The original first line read "Tho' King-bred rage, with lawless uproar rude", the original seventh line read "Disdainful rouses from the Papal spell", and the original eleventh line read "That ground th' ensnared soul of patient Folly".

==Themes==
Like many of the Sonnets on Eminent Characters, "To Priestley" was dedicated to an individual that Coleridge viewed as one of his heroes. The imagery within the poem corresponds to the ideas in "To Burke" with an emphasis on Priestley being a defender of freedom and without flaws. The original line 1 of the poem described the royalty's role in the events leading up to the destruction of Priestley's home. The revised version describes John Reeves as the "dark Vizir" or, in the 1796 edition, describes Pitt.
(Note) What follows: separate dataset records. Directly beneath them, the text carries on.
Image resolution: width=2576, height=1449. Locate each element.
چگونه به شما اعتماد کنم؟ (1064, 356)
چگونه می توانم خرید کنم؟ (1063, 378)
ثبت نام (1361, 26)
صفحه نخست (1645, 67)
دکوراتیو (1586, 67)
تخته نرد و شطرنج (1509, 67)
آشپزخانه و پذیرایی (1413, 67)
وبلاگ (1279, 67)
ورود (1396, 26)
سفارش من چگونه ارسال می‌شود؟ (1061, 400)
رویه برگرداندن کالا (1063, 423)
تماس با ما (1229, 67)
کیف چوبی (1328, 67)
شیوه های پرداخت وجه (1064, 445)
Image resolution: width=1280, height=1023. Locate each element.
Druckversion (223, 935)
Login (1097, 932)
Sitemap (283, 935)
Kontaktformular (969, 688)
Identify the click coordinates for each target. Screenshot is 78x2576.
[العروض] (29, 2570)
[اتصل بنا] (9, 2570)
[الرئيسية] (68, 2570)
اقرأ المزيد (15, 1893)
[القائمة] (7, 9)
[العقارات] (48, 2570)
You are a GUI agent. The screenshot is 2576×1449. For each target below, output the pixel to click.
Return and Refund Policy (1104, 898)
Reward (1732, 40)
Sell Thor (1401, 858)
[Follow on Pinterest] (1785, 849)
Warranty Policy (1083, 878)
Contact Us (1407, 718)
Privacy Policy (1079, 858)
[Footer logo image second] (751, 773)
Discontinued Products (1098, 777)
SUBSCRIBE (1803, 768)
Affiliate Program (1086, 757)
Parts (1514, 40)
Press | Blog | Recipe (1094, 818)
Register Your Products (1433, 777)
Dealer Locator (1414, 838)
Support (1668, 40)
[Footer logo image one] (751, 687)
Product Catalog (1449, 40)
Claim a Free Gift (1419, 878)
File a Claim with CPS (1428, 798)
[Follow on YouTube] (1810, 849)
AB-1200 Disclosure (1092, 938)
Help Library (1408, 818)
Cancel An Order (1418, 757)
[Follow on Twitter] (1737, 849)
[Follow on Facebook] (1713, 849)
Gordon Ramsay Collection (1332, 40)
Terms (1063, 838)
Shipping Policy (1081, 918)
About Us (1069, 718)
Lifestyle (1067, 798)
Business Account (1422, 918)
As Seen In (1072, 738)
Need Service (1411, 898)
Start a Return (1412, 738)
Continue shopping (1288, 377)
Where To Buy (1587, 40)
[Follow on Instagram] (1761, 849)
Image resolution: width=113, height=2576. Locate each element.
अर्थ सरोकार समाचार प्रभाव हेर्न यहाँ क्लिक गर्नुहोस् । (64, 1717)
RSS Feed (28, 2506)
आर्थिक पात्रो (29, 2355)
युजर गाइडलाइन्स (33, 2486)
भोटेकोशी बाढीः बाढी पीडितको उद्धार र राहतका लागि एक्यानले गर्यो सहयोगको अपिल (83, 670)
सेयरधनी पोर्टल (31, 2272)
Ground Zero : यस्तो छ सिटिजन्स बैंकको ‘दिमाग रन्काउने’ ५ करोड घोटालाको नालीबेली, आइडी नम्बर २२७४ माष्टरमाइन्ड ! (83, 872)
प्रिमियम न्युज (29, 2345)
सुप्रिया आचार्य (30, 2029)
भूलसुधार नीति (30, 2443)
Coleridge's views on Priestley appear in many of his works, including Religious Musings written at the end of 1794. John Bowring, in an 1830 review for the Westminster Review, emphasized how the poem served to represent a transitional stage in Coleridge's poetic career: "Happily he soon ascended into a purer region of fancy; and that not without leaving the print of his steps in the clay from which he sprung. The personifications in his Sonnet on the expatriation of Dr. Priestley, are as good as such things can be. The concluding reference to Priestley's philosophical discoveries, might suggest a noble group for the sculptor."